At hearings on the textbooks held by the State Curriculum Commission in July, critics--including Muslims, Jews, atheists, gays, blacks and Asians--presented objections. The commission agreed to make corrections wherever there were errors of fact and wherever historical interpretations were demonstrably wrong in relation to reputable scholarship. Thus far, thousands of pages of text have been fine-combed, but few errors of fact have been found. Some of the demands for change can never be met without compromising academic integrity.

Time and again, the refrain was heard that racial, religious and ethnic groups should have the power to judge and veto what is written about them. Perhaps typical of our times, no one spoke about the common civic values that make us one nation, one society.

Some speakers contended that only scholars from their own group could write their history, because non-members could not possibly understand them. Some speakers insisted that history should be used to “raise the self-esteem” of members of their group by showing only good things about their history and deleting any material that was objectionable.

Imagine such a textbook: It would exclude any references to Hitler and the Holocaust to avoid giving offense to children of German extraction. It would not mention human sacrifice and slavery among the early civilizations of Latin America. It would delete any mention of Idi Amin or slavery in Africa to avoid giving offense. It would delete any unfavorable references to the governments of China, before or after the communist revolution, or to Japanese actions during World War II. All the cowboys would be bad guys, all the Indians innocent victims, until the grandchildren of the cowboys complain, and then they too would be innocent victims. Or simply ignored.

Advertisement

Everyone who ever lived would be shown as good, kind, nice, perhaps heroic. All the bad parts would be dropped, because someone might take offense, or someone’s self-esteem might be destroyed.

On Sept. 13 the State Board of Education meets in Sacramento to decide whether to adopt the Houghton Mifflin history textbooks. The Curriculum Commission will recommend adoption, and the now-familiar parade of interest groups will repeat their complaints about omissions, bias, distortions and wounded self-esteem.

The board should not lose sight of the purposes of the history curriculum. They are:

* To teach understanding and knowledge about the major civilizations of the world.

* To promote understanding of our national identity as Americans.

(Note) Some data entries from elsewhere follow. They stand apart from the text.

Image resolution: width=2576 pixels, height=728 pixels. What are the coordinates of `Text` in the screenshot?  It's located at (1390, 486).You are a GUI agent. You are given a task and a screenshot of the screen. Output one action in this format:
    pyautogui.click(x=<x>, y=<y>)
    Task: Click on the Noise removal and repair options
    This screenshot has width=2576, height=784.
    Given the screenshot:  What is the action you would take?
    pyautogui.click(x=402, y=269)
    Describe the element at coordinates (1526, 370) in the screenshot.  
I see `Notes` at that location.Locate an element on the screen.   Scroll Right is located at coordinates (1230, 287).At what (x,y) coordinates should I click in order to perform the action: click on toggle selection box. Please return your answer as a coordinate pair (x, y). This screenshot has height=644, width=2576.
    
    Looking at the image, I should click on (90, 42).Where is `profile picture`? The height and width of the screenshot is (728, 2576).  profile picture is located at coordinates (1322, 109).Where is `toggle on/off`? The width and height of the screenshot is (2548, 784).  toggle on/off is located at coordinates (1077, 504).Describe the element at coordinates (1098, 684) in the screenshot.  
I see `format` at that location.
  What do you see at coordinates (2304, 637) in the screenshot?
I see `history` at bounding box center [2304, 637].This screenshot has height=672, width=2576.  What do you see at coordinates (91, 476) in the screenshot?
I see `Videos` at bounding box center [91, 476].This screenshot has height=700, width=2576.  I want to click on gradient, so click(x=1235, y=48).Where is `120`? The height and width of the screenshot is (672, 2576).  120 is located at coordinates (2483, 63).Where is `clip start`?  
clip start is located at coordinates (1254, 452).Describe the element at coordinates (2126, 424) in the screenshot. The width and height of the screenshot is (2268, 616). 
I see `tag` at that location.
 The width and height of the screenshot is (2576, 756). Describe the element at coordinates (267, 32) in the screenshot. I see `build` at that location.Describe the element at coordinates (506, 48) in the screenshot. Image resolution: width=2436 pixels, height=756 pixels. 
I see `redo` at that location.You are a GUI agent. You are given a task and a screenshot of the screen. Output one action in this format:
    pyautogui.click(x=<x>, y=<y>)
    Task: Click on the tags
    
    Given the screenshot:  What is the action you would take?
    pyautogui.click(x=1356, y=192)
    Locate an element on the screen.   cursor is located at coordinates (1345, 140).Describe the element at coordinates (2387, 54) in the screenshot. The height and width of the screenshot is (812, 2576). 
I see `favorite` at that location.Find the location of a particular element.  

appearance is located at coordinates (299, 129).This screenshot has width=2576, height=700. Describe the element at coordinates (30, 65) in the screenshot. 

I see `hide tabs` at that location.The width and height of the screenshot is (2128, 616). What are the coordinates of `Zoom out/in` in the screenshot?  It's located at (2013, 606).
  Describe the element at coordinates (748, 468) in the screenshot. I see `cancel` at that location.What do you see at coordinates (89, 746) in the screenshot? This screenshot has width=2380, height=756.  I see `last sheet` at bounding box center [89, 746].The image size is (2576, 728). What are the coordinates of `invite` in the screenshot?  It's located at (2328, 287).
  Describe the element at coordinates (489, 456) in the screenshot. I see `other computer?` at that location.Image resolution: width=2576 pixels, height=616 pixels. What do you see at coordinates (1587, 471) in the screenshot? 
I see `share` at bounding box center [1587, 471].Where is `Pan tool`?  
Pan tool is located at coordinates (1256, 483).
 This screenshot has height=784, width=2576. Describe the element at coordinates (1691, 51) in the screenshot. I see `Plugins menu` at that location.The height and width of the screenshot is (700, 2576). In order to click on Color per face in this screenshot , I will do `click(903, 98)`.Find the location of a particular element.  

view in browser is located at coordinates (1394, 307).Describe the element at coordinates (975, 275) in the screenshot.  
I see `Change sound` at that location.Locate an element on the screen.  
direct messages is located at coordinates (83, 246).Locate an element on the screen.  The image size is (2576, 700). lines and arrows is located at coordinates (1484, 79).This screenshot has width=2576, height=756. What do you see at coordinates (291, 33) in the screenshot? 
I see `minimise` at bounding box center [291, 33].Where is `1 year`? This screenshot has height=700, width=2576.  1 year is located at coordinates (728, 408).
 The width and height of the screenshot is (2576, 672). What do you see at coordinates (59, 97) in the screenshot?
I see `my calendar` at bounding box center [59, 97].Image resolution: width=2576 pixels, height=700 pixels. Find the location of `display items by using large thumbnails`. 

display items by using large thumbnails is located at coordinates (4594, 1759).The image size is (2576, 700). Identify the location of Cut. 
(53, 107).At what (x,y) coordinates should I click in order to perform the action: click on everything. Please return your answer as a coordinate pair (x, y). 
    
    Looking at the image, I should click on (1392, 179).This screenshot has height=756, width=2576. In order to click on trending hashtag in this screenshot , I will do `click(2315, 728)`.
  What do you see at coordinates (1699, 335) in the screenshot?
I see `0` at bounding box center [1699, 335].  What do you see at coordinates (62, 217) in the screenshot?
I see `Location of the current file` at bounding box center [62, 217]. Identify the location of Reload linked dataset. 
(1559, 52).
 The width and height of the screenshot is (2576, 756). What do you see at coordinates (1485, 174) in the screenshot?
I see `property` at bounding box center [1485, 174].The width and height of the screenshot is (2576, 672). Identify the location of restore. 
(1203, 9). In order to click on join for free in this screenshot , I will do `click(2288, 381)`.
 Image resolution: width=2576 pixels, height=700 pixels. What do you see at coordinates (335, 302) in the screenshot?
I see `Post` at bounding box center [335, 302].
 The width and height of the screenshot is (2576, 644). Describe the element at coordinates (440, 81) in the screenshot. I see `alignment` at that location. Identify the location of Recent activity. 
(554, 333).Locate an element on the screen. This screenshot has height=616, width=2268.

* To foster respect for our democratic traditions, which enable people of different cultures to live and work together.

* To teach children the habits of mind--thoughtful judgment, critical thinking and reflection--that the study of history can convey.

None of these purposes will be achieved by giving ethnic, religious and racial groups a veto over what is taught.

Of course, any textbooks adopted by the state should be rigorously screened for error or bigotry. But we must not compel historians, textbook publishers and teachers to avoid controversy; we must not compel them to teach pretty fictions about the past lest offense be given to someone, somewhere. We must free them to write and speak honestly; to base their conclusions on evidence and valid scholarship; to deal with historical controversy with sensitivity but without resort to censorship or lies.

Advertisement

One of the glories of our American civilization is that we criticize ourselves openly. We do not hide our errors; we do not pretend to be perfect. We must be free to examine ourselves and others with the same degree of candor. If the bedrock principle of honesty is ejected from historical study, there will be no end to new demands by interest groups, no end to the clamor for politically correct “history.”